La ley del deseo
Parece ser que tuvo que llegar este enorme actor para lograr la adaptación de esta novela de Georges Simenon. Y el resultado no defrauda. La película nos mete de lleno, sin preparación, en un torbellino de imágenes sensuales, de cuerpos transpirados, de fragmentos que pertenecen a diferentes tramos de la historia. Es una buena decisión, puesto que la falta de linealidad en el relato y el continuo vaivén temporal se corresponden con la perturbación que le provoca al protagonista su imponente (y más alta) amante interpretada por Stéphanie Cléau, una especie de femme fatale del polar francés. Pero no es sólo eso. El caos inicial a base de destellos visuales mostrados desde diferentes ángulos dice algo más: así como no existen palabras que den cuenta de situaciones pasionales incontrolables, tampoco hay imágenes claras, completas o que confluyan en un equilibrio ordenado. De allí, el frenesí inicial que nos mantiene en vilo. El único espacio íntegro, pero en apariencia, es el burgués, el familiar; como contrapartida, el cuarto azul -al que alude el título- es de aquellos lugares donde la fantasía intenta plasmarse a partir de besos, caricias, mordidas, sexo sin límites.

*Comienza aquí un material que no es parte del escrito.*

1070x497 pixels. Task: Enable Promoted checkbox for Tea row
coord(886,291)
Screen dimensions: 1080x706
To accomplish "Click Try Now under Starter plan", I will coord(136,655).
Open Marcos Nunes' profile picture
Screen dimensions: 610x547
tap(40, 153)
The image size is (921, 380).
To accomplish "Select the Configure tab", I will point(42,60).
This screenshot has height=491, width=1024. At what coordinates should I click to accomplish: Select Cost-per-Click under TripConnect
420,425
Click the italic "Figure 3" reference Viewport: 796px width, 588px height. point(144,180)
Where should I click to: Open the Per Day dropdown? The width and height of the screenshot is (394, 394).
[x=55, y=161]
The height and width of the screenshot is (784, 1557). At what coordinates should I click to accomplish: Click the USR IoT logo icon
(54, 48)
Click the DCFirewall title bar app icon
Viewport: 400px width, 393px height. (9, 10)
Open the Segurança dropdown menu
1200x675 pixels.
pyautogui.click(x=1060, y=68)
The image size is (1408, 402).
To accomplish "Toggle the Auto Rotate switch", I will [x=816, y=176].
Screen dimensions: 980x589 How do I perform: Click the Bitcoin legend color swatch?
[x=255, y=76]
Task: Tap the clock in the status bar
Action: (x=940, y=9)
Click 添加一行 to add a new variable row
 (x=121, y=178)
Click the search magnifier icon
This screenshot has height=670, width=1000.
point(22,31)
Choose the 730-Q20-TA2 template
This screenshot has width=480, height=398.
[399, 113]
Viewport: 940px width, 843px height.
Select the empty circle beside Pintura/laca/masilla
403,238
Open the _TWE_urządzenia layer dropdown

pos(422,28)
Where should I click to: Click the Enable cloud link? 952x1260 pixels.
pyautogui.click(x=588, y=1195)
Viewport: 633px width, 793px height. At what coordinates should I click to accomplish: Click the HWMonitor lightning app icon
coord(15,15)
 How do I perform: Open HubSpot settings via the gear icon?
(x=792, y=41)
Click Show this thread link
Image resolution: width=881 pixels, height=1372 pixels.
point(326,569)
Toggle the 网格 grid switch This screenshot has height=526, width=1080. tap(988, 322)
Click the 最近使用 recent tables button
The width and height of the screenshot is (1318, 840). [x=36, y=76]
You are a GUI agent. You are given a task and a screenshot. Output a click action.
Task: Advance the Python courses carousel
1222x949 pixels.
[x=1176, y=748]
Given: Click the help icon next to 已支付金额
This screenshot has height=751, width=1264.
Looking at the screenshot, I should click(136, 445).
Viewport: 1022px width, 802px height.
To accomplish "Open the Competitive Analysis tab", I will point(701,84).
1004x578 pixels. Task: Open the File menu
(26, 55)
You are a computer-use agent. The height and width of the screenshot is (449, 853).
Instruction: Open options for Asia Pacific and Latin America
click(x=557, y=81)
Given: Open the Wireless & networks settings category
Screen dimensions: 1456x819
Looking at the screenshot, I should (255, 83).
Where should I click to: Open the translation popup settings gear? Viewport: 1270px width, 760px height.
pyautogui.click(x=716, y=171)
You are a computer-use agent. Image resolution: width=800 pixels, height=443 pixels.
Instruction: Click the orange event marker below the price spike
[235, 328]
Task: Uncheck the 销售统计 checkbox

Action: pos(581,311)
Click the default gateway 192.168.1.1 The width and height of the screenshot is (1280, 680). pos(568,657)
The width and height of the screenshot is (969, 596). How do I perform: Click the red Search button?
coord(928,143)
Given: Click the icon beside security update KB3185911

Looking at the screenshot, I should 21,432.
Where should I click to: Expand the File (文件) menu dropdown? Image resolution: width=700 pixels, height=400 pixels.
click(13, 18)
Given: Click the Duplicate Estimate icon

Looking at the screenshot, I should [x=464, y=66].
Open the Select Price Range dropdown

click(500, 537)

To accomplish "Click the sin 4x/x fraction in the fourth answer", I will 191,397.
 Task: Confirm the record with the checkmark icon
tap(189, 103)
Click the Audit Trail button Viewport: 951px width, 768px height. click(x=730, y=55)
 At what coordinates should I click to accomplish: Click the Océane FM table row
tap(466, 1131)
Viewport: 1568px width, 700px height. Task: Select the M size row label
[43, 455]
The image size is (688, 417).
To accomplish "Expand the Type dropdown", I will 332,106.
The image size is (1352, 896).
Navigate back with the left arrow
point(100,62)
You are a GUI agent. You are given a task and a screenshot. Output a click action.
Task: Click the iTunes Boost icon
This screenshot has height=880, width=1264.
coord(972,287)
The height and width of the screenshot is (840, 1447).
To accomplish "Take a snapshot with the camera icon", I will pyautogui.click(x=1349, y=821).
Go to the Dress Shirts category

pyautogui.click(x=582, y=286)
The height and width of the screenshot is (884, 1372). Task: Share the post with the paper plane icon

Cada uno de ellos, con sus respectivas cargas simbólicas, estará vinculado con las protagonistas femeninas.
Se trata de la ley del deseo, de cómo manejar los impulsos más allá de cualquier razón posible. Ese amor intenso se transformará en fou y derivará en una segunda parte más reposada pero no menos interesante, con testimonios cruzados, contradicciones y dilemas éticos. Es que, lejos de inmiscuirse únicamente en la mera mostración de cuerpos con poses calculadas, Amalric integra la tortuosa y placentera relación en un rompecabezas judicial que suma otras aristas para insistir sobre la idea de que la verdad siempre será una construcción discursiva en relación directa con la experiencia. Del mismo modo que no hay palabras para referir el deseo, también se pierden ante la pretensión del conocimiento absoluto de los hechos. El resto, ya es terreno siempre difuso. Tal vez, la brevedad del film se vincule con todo aquello que no se dice y que constituye un material más vasto que el que vemos en apenas una hora y cuarto enérgica.
Como buen exponente de una tradición ligada a maestros como Chabrol, Amalric deja en un segundo plano la lógica de los enigmas por resolver y cede el paso a las relaciones humanas, a lo que se esconde detrás de rostros gélidos y ambiguos en sus miradas. Un perfecto manejo del timing narrativo y el sostén de atmósferas incómodas hacen de El cuarto azul un film atendible y disfrutable. Y por supuesto, está Amalric, un actor que no necesita hacer psicología con gritos para que sepamos de su interior.